* _PROBLEM DETAILS_
Extract each line from the entries below that has the string "камерите" in it.

* _DATA TO PROCESS_
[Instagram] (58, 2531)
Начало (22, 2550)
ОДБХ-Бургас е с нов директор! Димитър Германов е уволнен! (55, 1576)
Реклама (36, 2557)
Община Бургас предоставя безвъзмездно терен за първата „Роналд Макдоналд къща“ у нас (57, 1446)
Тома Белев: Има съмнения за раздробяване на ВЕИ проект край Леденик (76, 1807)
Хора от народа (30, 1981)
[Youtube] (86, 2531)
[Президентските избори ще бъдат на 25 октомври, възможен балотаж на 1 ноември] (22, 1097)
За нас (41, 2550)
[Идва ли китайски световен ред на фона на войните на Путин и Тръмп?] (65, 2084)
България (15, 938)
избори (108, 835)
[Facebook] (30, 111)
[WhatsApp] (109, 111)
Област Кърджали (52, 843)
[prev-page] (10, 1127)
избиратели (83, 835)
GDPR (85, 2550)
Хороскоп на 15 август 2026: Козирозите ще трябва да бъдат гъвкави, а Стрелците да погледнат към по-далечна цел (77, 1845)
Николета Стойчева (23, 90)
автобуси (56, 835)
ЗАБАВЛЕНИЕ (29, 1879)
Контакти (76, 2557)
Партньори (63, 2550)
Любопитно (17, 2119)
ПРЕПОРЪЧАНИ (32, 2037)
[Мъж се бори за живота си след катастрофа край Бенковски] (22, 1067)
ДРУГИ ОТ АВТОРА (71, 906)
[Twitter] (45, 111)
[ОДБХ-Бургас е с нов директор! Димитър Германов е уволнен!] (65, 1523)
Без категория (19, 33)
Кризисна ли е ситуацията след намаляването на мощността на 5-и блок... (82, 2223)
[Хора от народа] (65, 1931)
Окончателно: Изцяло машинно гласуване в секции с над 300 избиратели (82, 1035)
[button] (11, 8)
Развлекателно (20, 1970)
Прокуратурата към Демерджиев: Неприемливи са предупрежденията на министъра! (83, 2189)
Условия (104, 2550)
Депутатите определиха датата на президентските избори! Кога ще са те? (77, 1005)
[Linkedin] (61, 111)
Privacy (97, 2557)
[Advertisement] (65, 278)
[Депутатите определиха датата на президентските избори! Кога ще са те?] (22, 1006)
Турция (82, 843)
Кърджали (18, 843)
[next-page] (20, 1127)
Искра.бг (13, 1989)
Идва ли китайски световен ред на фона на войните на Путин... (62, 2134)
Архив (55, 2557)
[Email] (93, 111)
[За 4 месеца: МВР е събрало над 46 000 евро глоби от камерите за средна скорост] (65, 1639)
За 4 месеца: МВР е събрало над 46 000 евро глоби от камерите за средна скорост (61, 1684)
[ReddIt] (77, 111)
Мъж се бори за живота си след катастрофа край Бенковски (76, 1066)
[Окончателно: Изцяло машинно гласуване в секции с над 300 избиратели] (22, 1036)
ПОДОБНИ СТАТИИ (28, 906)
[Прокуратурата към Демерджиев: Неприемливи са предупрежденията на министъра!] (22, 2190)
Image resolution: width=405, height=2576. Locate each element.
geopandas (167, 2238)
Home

* _ANSWER BOX_
[За 4 месеца: МВР е събрало над 46 000 евро глоби от камерите за средна скорост] (65, 1639)
За 4 месеца: МВР е събрало над 46 000 евро глоби от камерите за средна скорост (61, 1684)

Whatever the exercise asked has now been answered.